Задание => Продолжите приведенный ниже текст об А.М.Панченко и Петербурге, начав сразу после его последнего предложения.

Исходный текст =>
А.М.Панченко много писал и говорил о Петербурге, о его роли в русской истории и литературе. В ряд его наиболее излюбленных сюжетов, связанных с Петербургом, входит и особая, символическая роль фигуры Александра Невского в истории Петербурга, [2] и переходный характер русской культуры эпохи петровских реформ, положивших начало так называемому «петербургскому периоду» русской истории, и судьба ключевых фигур русской культуры этого периода.
Напряженный интерес исследователя вызывала и судьба Петербурга в XX веке, периоды в истории города, которые людьми его поколения обозначались как «до», «после» и «во время войны», [3] настоящее и будущее его родного города. Достаточно вспомнить оставшийся до конца неосуществленным замысел написать историю России XX в. «с обывательской точки зрения». Подобного рода опыт «автоэтнографии», попытка соединить вполне позитивистский анализ истории и культуры с персональными пристрастиями, личным опытом и переживаниями исследователя был у А.М.Панченко своего рода приемом, к которому он нередко прибегал и в других его работах о Петербурге. В свете популярной в настоящее время «социологии повседневности» в нем можно видеть одну из актуальных для современной науки тенденций научного творчества.
Академик А.М.Панченко был не только филологом, но и историком, культурологом или, скорее даже, философом культуры. Между тем его научное и публицистическое наследие до сих пор не издано в полном виде. Не собраны вместе и не проанализированы его работы о Петербурге и петербургской истории. Значительную часть из них составляют радио- и телепередачи, интервью, статьи, опубликованные в газетной и журнальной периодике. Так, например, огромное внимание петербургской теме в русской истории было уделено в его телевизионных фильмах об Александре Невском, Пушкине, Чаадаеве, Пушкинском Доме, цикле из 40 телепередач под общим заглавием «Боярский двор», прошедших в 1997-1999 годах на петербургском канале «Культура», а также цикле телепередач «Русские цари» на канале «Россия» и петербургском пятом канале. Вообще недостаточно изучен жанр его устных рассказов из так называемой «обывательской истории» Петербурга. Для А.М.Панченко было характерно глубоко личное восприятие топографии Петербурга. У него была своя история отдельных районов Петербурга (в особенности его любимого Васильевского острова). Можно, таким образом, говорить и об особом культурологическом краеведении А.М.Панченко.
Вопрос о соотношении в научном наследии А.М.Панченко двух подходов к истории и культуре Петербурга нашел свою полемическую разработку на страницах подготовленного в рамках данного исследовательского проекта научного сборника «А.М.Панченко и русская культура. Материалы и исследования». В статьях С.А.Кибальника, И.А.Есаулова и ряда других исследователей подчеркивается сосредоточенность исследователя на таких понятиях как «специфика русской цивилизации», «особенности русской ментальности», православные основы русской культуры, своеобразие петербургского периода русской истории. В работах А.А.Панченко и Д.Р.Невской, напротив, основной идеей А.М.Панченко объясняется его попытка написать «другую историю» – историю России XX века и, в том числе Петербурга, с точки зрения обывателя. [4] Как же соотносятся между собой два этих, на первый взгляд, совершенно различных подхода?

Данные =>

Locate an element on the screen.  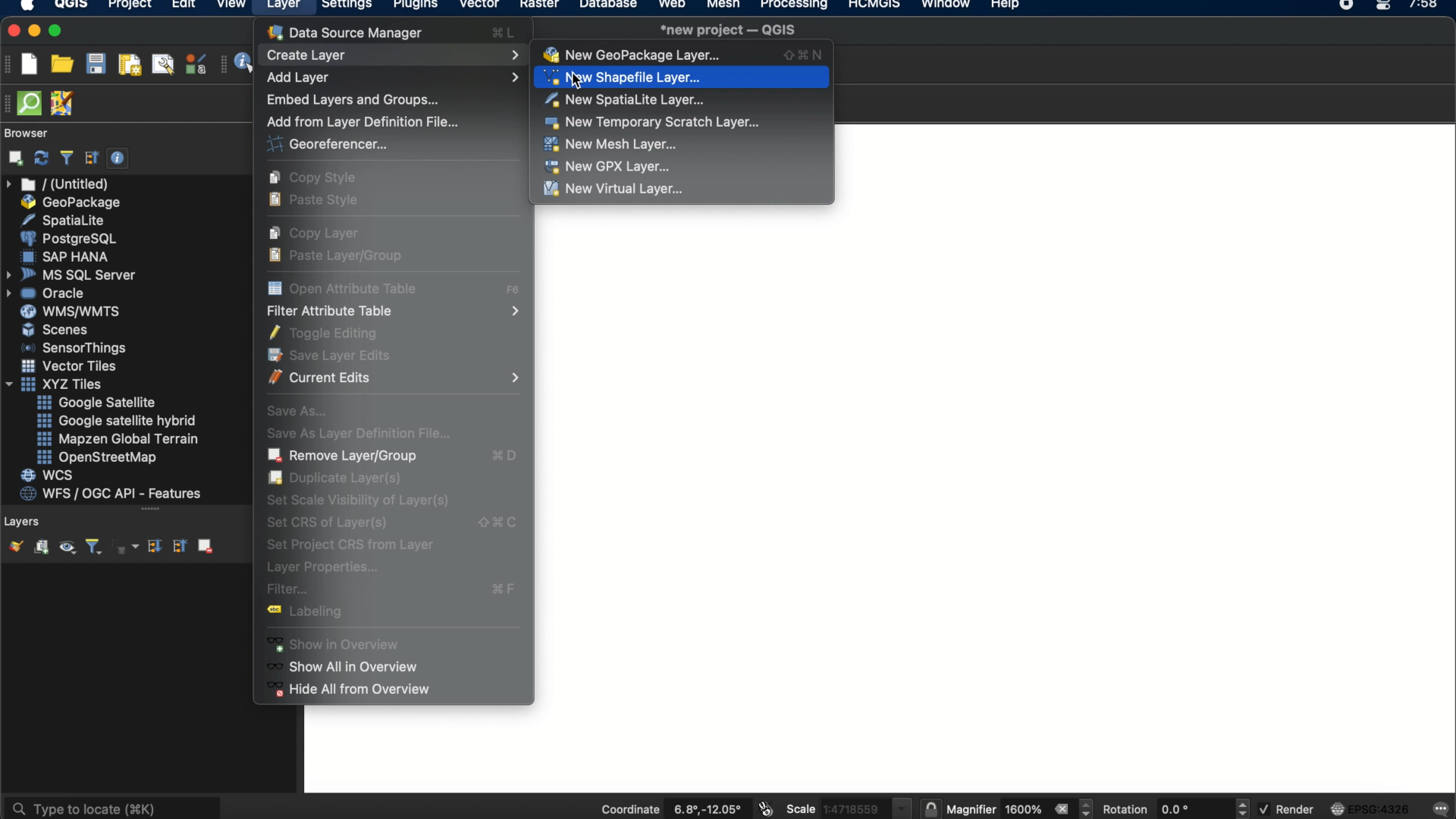
magnifier  1600% is located at coordinates (1021, 808).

Ответ =>
Трудно отрицать реальное существование петербургской школы «феноменологии культуры» (ведь в том, что они ощущают некоторую принадлежность к ней, сами признаются некоторые, даже молодые исследователи).[5] Большую часть наследия А. М. Панченко и в самом деле можно отнести именно к ней, в том числе и его работы, посвященные «петербургскому периоду» русской истории и культуры. Однако спор о значении в наследии академика «обывательской истории» нашего города выходит за рамки этой, в общем-то, частной проблемы. По сути, это, как уже было отмечено, «полемика о соотнесении “обывательского” и “интеллигентского”, “обывательского” и “просветительского” принципов в мышлении А. М. Панченко – да и вообще в русском гуманитарном научном мышлении как таковом».[6] Не случайно подчеркнутое вынесение на первый план «обывательского взгляда» в наследии А.М.Панченко, как правило, сочетается с нападками на русскую и советскую интеллигенцию с ее «просветительскими иллюзиями».[7] В свою очередь, представители противоположного подхода выдвигают на первый план в наследии ученого его стремление, вживаясь в ту или иную культуру, создавать ее точный феноменологический слепок. При этом объяснение сущностных сторон данной культуры является не просто чистым интеллектуальным актом, а характерным для русской традиции приобщением читателя к «живому знанию».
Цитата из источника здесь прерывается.